What you need to do —
Copy the lines from the one containing "Collapse the ディスプレイ アダプター tree branch" through the one containing "pos(267,474)", inclusive, reproducing them without any change.

Supplied data —
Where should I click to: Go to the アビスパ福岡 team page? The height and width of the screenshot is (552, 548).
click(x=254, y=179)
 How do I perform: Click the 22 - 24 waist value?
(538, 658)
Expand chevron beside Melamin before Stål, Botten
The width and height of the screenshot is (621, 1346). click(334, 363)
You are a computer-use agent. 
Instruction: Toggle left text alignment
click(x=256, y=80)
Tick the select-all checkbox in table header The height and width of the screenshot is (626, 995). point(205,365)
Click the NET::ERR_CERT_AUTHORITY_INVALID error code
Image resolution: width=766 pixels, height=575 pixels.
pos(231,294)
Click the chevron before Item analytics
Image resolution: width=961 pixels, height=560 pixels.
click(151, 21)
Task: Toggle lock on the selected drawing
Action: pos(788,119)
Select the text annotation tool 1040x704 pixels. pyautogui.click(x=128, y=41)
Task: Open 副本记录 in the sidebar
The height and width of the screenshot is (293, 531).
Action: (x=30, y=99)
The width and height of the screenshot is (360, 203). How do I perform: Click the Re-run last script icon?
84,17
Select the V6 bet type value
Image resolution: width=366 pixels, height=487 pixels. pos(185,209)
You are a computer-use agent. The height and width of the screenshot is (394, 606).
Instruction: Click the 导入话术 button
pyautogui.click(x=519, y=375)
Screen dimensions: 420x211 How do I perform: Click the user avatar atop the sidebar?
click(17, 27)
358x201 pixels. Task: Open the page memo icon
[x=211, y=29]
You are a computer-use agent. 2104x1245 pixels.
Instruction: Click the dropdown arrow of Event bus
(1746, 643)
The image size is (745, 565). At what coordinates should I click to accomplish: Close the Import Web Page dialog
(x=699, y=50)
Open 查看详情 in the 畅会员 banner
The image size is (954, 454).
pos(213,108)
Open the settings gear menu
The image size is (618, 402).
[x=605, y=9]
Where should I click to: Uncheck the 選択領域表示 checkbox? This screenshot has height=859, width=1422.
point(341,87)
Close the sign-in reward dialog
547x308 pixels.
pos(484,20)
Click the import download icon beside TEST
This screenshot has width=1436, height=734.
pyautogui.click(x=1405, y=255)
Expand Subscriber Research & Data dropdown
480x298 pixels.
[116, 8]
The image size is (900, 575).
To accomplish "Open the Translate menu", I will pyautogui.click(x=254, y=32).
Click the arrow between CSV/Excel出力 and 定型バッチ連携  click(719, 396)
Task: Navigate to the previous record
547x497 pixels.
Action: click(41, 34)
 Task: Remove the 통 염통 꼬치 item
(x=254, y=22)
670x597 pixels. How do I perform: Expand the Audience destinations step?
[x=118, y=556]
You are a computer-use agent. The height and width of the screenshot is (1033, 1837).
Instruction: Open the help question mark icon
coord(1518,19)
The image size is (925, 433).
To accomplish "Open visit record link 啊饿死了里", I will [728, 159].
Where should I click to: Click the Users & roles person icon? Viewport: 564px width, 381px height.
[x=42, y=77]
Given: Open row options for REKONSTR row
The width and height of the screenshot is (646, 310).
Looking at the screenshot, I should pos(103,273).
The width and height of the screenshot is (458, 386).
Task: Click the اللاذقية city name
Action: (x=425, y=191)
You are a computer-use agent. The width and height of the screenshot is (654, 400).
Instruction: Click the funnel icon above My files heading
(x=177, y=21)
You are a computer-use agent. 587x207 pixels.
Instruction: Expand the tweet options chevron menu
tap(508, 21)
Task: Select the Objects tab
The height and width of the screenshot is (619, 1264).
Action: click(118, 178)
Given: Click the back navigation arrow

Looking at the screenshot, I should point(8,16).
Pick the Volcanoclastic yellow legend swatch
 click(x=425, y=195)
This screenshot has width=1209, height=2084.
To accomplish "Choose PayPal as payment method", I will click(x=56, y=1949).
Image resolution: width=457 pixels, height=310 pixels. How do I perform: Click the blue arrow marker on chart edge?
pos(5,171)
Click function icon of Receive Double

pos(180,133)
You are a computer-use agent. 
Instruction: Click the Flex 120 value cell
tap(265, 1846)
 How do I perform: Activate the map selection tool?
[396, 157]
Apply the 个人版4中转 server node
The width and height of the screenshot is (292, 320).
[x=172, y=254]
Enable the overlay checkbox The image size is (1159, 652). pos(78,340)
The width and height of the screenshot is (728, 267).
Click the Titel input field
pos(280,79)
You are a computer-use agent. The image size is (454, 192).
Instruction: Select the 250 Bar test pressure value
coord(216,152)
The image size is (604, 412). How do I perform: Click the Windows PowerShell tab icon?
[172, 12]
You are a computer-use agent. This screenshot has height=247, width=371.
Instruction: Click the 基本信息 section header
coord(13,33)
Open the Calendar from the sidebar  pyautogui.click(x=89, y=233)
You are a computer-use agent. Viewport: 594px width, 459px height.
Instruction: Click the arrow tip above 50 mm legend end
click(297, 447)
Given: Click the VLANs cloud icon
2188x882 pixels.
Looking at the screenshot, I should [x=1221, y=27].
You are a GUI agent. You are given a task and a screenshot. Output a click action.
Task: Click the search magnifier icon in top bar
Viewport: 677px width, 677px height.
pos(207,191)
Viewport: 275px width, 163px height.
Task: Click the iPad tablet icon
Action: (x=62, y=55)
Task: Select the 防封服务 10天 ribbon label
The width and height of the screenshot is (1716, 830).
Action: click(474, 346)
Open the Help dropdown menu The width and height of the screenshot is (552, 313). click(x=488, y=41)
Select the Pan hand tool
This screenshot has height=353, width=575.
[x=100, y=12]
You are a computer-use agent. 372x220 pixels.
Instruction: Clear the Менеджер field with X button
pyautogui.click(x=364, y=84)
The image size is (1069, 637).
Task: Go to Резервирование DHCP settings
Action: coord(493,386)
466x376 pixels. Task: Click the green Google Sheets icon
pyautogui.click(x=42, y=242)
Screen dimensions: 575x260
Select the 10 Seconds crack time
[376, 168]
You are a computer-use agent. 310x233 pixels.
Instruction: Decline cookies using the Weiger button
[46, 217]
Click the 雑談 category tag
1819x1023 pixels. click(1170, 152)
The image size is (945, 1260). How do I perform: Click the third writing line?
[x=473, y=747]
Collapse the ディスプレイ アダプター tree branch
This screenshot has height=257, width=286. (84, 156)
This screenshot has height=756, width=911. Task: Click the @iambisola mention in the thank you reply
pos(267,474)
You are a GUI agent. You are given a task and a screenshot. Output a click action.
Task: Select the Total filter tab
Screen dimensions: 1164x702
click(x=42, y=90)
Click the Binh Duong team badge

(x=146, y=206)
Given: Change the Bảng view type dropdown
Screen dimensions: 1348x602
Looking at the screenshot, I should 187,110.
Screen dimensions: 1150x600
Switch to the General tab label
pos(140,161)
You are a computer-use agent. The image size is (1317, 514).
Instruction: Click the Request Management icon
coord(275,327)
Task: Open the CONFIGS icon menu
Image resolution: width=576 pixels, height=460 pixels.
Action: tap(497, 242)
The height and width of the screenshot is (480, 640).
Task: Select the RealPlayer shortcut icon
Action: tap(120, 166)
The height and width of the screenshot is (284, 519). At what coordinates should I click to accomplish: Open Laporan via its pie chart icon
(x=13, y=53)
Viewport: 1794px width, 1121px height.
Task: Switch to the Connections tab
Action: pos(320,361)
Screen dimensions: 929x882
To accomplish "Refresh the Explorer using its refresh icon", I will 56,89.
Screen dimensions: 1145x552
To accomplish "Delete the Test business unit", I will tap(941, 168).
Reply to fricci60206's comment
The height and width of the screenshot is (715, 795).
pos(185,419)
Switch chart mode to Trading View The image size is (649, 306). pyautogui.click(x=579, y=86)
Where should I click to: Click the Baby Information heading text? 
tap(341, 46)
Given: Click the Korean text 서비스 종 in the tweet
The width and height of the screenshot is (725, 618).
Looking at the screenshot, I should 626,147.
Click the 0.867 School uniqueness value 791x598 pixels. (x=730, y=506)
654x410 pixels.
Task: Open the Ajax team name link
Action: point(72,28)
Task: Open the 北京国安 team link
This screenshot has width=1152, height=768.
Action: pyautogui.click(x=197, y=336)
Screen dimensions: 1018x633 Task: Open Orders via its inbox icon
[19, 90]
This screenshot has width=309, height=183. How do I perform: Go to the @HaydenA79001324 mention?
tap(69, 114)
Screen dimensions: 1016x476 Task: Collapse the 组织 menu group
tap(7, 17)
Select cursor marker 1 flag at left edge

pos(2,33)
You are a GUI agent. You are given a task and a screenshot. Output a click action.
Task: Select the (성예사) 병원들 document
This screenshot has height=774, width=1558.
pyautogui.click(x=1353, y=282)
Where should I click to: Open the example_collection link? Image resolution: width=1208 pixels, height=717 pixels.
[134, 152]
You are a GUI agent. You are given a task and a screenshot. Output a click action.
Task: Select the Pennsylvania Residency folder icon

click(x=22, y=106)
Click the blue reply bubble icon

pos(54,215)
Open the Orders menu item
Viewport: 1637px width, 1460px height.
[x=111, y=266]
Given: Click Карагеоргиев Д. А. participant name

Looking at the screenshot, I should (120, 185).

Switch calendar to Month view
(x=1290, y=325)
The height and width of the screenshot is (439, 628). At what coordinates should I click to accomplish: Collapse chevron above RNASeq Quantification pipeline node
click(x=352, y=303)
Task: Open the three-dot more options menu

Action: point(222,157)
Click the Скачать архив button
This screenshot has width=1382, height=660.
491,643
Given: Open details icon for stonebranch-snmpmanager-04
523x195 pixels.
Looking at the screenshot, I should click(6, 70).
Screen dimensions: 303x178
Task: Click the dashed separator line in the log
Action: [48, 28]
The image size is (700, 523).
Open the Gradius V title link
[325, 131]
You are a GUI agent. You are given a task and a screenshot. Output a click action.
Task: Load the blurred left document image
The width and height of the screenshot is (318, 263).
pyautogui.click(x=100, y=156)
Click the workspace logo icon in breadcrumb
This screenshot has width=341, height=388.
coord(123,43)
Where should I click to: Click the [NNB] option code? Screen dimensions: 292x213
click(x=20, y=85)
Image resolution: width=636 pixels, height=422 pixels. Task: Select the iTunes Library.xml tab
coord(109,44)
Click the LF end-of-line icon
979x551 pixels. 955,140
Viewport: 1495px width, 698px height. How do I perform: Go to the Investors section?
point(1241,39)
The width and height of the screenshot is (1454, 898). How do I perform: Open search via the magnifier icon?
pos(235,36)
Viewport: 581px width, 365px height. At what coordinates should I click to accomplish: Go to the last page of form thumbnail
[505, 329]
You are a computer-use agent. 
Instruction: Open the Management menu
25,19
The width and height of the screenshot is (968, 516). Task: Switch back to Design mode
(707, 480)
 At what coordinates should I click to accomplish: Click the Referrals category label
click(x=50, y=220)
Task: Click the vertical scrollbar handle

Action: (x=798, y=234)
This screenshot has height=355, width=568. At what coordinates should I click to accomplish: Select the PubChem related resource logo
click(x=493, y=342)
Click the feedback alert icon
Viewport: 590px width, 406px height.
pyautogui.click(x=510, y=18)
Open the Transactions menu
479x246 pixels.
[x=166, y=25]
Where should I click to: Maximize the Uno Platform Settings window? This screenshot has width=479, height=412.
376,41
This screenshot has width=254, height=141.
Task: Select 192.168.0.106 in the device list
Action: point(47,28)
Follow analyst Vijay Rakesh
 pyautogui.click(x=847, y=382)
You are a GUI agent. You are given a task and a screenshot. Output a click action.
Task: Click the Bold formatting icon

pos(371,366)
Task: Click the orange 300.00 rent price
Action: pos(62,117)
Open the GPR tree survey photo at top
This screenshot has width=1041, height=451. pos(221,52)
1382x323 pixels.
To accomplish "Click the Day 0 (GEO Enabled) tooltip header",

Written answer —
Collapse the ディスプレイ アダプター tree branch
This screenshot has height=257, width=286. (84, 156)
This screenshot has height=756, width=911. Task: Click the @iambisola mention in the thank you reply
pos(267,474)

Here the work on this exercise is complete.